In his paintings, crisply composed scenes populated by archetypal figures and iconic landscapes, artist Matt McCormick toys with nostalgic fantasies familiar to most Americans — or to anyone who’s ever watched Deadwood or marveled at desert sunsets. In his painting “To Say Good Morning And Really Mean It,” the shadow of a hatted cowboy leans in a glowing doorway as the sky appears to lighten outside. In the recent collage, “But It’s My Life,” a gorgeous image of amber ground beneath vast blue sky floats on the left side of empty, off-white paper; a cowboy, loosely rendered in charcoal, chases a wayward horse out of the landscape, onto the blank page. The drawings with text recall the raw graphics of artist Raymond Pettibon and the cool, ad-inspired work of Richard Prince. “I WON’T BE LONG WHETHER I’M RIGHT OR WRONG,” reads the all-caps lettering besides the right shoulder of a lanky cowboy who smokes while holding a rope and sitting on a fence.
“When I started working with the American West, it was rather subconscious,” says McCormick, who lives and works on the Eastside of Los Angeles. Later, he realized that his interest had roots as far back as childhood. “When I was a child, there seemed to be a constant stream of idyllic western imagery present,” he says. He recalls idolizing the Marlboro Man, listening to Lone Ranger radio episodes, and dressing up as a cowboy as if the costume was a suit of armor. “As I’ve grown older that cowboy suit has evolved several times,” he says, “but the thinking behind it has remained relatively the same.”
McCormick, who never formally studied art, has been surrounded by it since childhood. His father, a painter, and mother, a photographer, raised him in artist studios and dark rooms in Marin County. “Art was kind of everywhere so it just seemed like a necessary part of life,” he recalls. “Eat, sleep, make art.” Only years later did he realize how few people grow up knowing that artmaking can be a viable vocation. “At this point, I fully understand the rarity of that scenario,” says McCormick.
After high school, he left Marin County for Seattle, where he meant to attend community college but didn’t. He had a small exhibition with a friend there, then visited New York, fell for the city and decided to move East (to pay his way, he held another art show back in San Francisco). A few years later, he was back in California, living and working in Los Angeles, and exploring the West as his environment and his subject.

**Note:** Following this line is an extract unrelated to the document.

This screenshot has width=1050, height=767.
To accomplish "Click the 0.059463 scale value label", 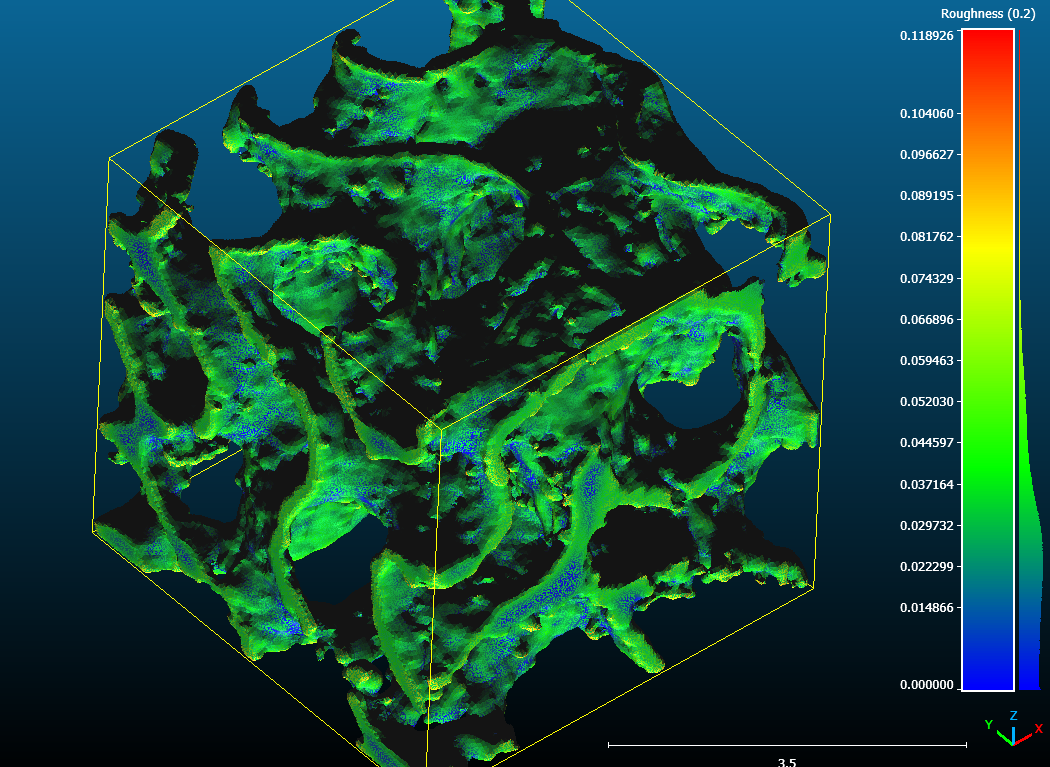I will tap(926, 360).
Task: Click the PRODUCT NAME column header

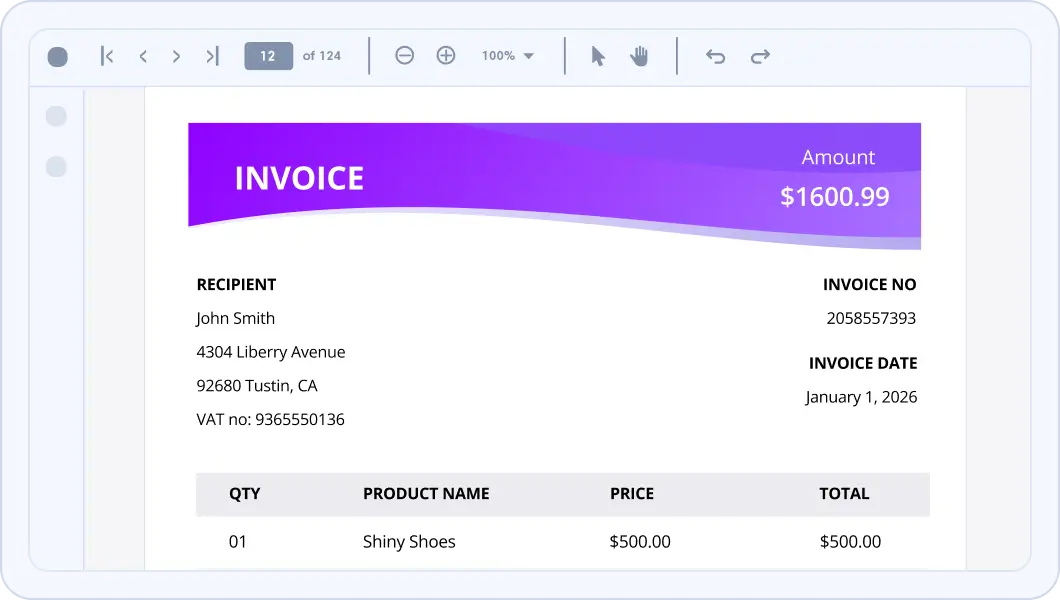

Sometimes, McCormick works on more than 10 paintings simultaneously, some of which take months while others take days, as he moves between careful renderings and quick gestures. The iconography in his work traverses a slippery terrain, in which the rugged individual often becomes consumed by pop culture. Occasionally, his figures seem to actually be on movie sets: in “Some Kind Of Innocence Is Measured Out in Years,”an unbridled horse bucks in the grass while a stoplight hangs above and a ladder lurks in the background. But other moments in his work are quieter: power lines against the sky, cacti against sunsets, horses getting their shoes. “The mundane moments really capture my attention,” says McCormick, “a mundane moment on the surface may actually be quite novel.” One image, of a lost-in-thought cowboy lighting a cigarette, appears repeatedly in his paintings, drawings and even in a weaving he designed. The simplest rendering of this figure is in charcoal on paper, with text in the upper right corner that reads, “WHAT I FEEL I CAN’T SAY.”